§ **TASK TO CARRY OUT**
In the material below, find each line with the word "This" and copy it.

§ **DATA TO EXAMINE**

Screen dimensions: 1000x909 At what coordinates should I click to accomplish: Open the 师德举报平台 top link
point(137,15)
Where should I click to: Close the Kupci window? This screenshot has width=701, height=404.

--

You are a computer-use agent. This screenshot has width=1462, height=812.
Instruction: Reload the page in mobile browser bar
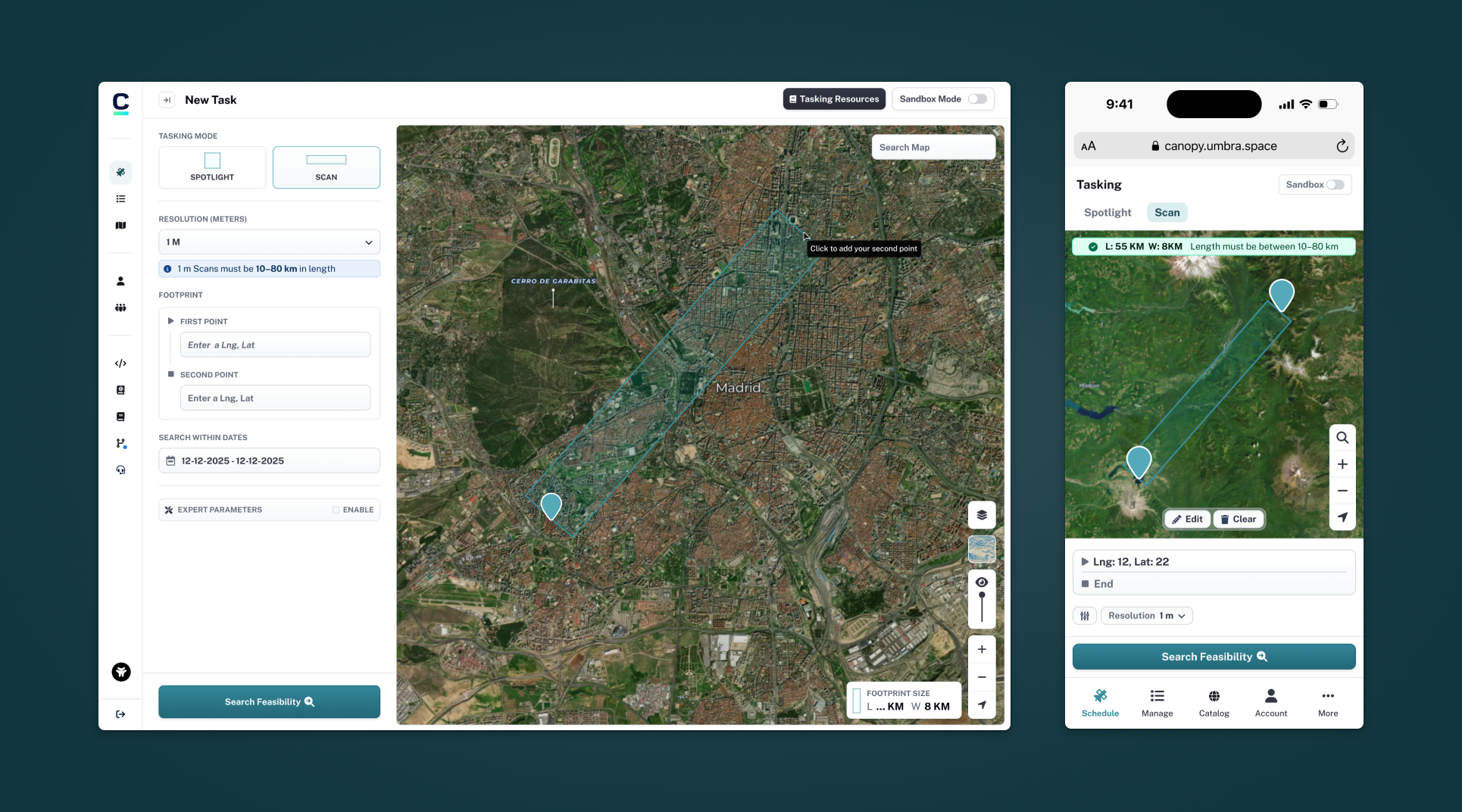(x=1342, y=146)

§ **FINISHED EXERCISE**
Where should I click to: Close the Kupci window? This screenshot has width=701, height=404.
You are a computer-use agent. This screenshot has width=1462, height=812.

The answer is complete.